Il y a, d’après Hobbes, trois types de conflits : de rivalité, de méfiance et de fierté. La rivalité est un rapport offensif. C’est un conflit créé par la présence d’autrui. Ceci me fait vouloir posséder plus de biens pour me protéger, donc j’attaque. La méfiance se résume à la prise de conscience qu’autrui peut faire la même chose. La fierté, finalement, se joue au niveau de l’honneur. L’homme doit montrer sa fierté, sa puissance pour empêcher que des alliances se forment contre lui. Le problème, à l’État de nature, est qu’il y a une tension constante. L’État de nature est un état de guerre. Si la guerre n’est pas constamment active, il y a toujours un état de méfiance. L’homme veut se mettre en sécurité et être prêt à parier aux attaques des autres. L’homme doit anticiper ses actions et s’entourer de gens qu’il fidélisera par tous les moyens qui s’offrent à lui, de façon à ce qu’il devienne leur maître et ainsi garantir sa sécurité. Cet état n’a peut-être jamais existé. Ce n’est qu’une structure pour ensuite établir sa philosophie politique.

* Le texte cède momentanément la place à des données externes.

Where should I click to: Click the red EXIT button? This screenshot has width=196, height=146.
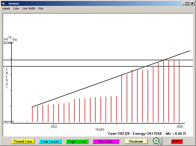click(176, 141)
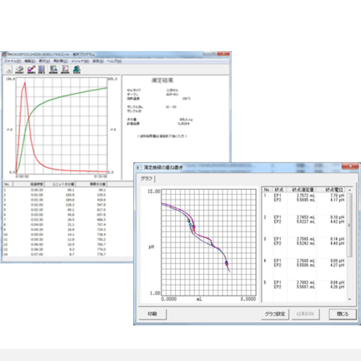Close the overlay graph dialog with X
This screenshot has height=361, width=361.
click(350, 167)
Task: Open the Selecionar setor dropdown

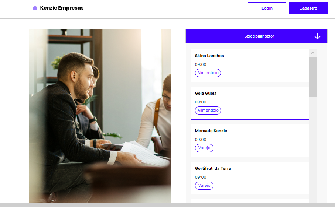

Malheureusement, je ne peux pas m’empêcher de voir une ressemblance avec nos voisins du sud. Les États-Unis ont envahi l’Iraq pour aucune raison apparente. La guerre préventive n’a servi à rien d’autre qu’à apaiser les nerfs du gouvernement américain. Scénario qui aurait facilement pu mener à une guerre de tous contre tous (internationalement parlant), mais les Américains étant l’unique super puissance, rien n’a été fait pour pallier la violation. Si l’on veut citer un exemple de l’ «État de nature » dont parle Hobbes, il faut regarder à l’intérieur des États-Unis. Quiconque a écouté « Bowling for Columbine » de Michael Moore a dû comprendre que le taux d’homicide par arme à feu extrêmement élevé dans le pays est dû à la peur, la crainte.
L’un s’arme parce que son voisin est armé. L’autre charge son arme parce que l’arme de son prochain est chargée et ainsi de suite. Un état de paranoïa, attisé par les médias, existe chez les Américains. Évidemment, les hommes ne sont pas constamment en train de s’entre-tuer, mais tous sont perpétuellement en état d’alerte. Pourquoi ? La rivalité, la méfiance et la fierté. Clairement, cette situation est à proscrire. Il n’y a pas de meilleures preuves que les 11,000 victimes chaque année.
On est loin de la vision de Rousseau! Celui-ci croyait que les toutes premières sociétés étaient fondées sur le modèle familial. Le père représente le chef, les enfants sont le peuple. Ceux-ci, dès qu’ils atteignent l’âge de la raison peuvent se dissocier de la famille. Tous les hommes sont parfaitement libres, mais peuvent sacrifier une partie de leur liberté pour l’utilité (lorsqu’ils s’aident les uns les autres par exemple). Puisque la famille est la première chose qu’un homme connaîtra, celui-ci sera fort probablement enclin à diriger sa vie comme il a appris à la diriger par ses parents. Hobbes ne parle pas de l’apport de la famille dans son œuvre. Il ne parle que de crainte et de méfiance. Il déclare que les humains ne peuvent vivre en paix, si une puissance n’impose pas à tous le respect, respect qui découle de la peur. N’essaie-t-il pas de justifier les guerres de sa patrie (l’Angleterre), qui entre autres était championne de l’esclavage et du colonialisme ? Ce pays, par sa disposition reconnue à la guerre, a maintenu les pays conquis en paix en éliminant ennemis et concurrents pendant des siècles. La société est-elle condamnée à la violence sous prétexte que tous les hommes sont égaux en esprit et pour les tenir en respect l’intervention d’une puissance indivisible est nécessaire ? Pourquoi « la vie humaine est solitaire, misérable, dangereuse et brève » ? Je pense plutôt que c’est le besoin d’appartenance collective, qu’elle soit culturelle, religieuse ou nationale qui crée en nous la peur de l’autre, qui est différent de nous. La violence est engendrée par le prétexte que les êtres n’ont pas la même langue, la même foi ou la même couleur.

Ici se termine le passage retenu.